— Begin Dataset records —

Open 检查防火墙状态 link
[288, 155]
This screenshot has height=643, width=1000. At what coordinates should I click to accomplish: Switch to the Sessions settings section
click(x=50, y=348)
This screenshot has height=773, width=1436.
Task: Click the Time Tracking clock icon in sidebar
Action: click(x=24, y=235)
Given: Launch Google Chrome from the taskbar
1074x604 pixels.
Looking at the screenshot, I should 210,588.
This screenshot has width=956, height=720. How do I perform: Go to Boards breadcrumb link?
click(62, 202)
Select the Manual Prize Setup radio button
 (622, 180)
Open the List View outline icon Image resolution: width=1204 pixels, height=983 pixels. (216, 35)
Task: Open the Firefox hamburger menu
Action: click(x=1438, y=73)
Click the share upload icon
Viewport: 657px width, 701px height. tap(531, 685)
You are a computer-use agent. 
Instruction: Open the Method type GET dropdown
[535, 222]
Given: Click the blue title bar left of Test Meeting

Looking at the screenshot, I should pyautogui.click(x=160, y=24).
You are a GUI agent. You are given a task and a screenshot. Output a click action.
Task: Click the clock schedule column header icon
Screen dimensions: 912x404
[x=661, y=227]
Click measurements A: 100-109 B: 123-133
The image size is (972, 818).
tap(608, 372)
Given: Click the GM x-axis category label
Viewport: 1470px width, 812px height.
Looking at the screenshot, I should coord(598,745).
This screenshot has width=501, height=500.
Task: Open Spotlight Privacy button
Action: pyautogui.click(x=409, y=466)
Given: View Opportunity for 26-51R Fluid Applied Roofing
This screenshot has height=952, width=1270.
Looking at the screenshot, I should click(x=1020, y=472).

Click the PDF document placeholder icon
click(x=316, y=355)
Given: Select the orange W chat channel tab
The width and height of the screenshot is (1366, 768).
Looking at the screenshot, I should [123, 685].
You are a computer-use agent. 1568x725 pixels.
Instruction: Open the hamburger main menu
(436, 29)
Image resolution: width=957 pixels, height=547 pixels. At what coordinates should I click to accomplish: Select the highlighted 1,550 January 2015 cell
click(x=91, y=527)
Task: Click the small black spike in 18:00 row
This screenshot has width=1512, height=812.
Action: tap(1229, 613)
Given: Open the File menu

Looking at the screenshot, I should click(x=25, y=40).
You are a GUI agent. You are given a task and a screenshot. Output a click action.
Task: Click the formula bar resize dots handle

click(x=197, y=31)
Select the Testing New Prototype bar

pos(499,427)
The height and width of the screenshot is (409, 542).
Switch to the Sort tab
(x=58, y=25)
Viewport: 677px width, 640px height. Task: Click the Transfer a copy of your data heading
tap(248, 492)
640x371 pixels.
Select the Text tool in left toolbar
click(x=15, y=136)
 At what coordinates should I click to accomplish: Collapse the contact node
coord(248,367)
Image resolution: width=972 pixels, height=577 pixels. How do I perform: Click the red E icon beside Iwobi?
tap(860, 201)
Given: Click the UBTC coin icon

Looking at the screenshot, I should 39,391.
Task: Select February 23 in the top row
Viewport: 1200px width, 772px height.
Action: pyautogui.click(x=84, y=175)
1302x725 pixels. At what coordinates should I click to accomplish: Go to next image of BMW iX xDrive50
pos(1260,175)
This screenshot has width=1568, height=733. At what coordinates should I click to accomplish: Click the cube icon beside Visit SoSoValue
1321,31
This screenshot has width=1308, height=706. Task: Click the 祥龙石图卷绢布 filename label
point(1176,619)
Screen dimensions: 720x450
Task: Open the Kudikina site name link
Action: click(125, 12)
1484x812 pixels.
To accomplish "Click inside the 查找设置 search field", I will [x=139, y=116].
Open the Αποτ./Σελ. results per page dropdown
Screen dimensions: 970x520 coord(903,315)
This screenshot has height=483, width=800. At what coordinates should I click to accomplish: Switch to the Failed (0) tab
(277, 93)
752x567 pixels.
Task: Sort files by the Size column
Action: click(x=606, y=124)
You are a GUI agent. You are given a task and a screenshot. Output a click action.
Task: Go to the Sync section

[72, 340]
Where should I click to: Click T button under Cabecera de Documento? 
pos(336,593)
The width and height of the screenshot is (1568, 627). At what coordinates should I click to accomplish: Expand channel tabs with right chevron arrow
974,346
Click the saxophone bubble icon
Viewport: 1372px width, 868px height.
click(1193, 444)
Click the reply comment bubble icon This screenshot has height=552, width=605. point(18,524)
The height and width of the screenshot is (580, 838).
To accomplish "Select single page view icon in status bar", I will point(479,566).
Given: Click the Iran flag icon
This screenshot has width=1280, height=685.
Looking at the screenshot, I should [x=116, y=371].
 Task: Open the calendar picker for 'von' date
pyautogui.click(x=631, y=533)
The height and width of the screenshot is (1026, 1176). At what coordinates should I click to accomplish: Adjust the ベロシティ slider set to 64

— End Dataset records —

*Stated exercise*.
Reproduce verbatim the lines of the listing above, beginning with the line that contains "Given: Click the GM x-axis category label" and continuing through the line that contains "Action: pyautogui.click(x=409, y=466)", with both of those lines included.

*Task result*.
Given: Click the GM x-axis category label
Viewport: 1470px width, 812px height.
Looking at the screenshot, I should coord(598,745).
This screenshot has width=501, height=500.
Task: Open Spotlight Privacy button
Action: pyautogui.click(x=409, y=466)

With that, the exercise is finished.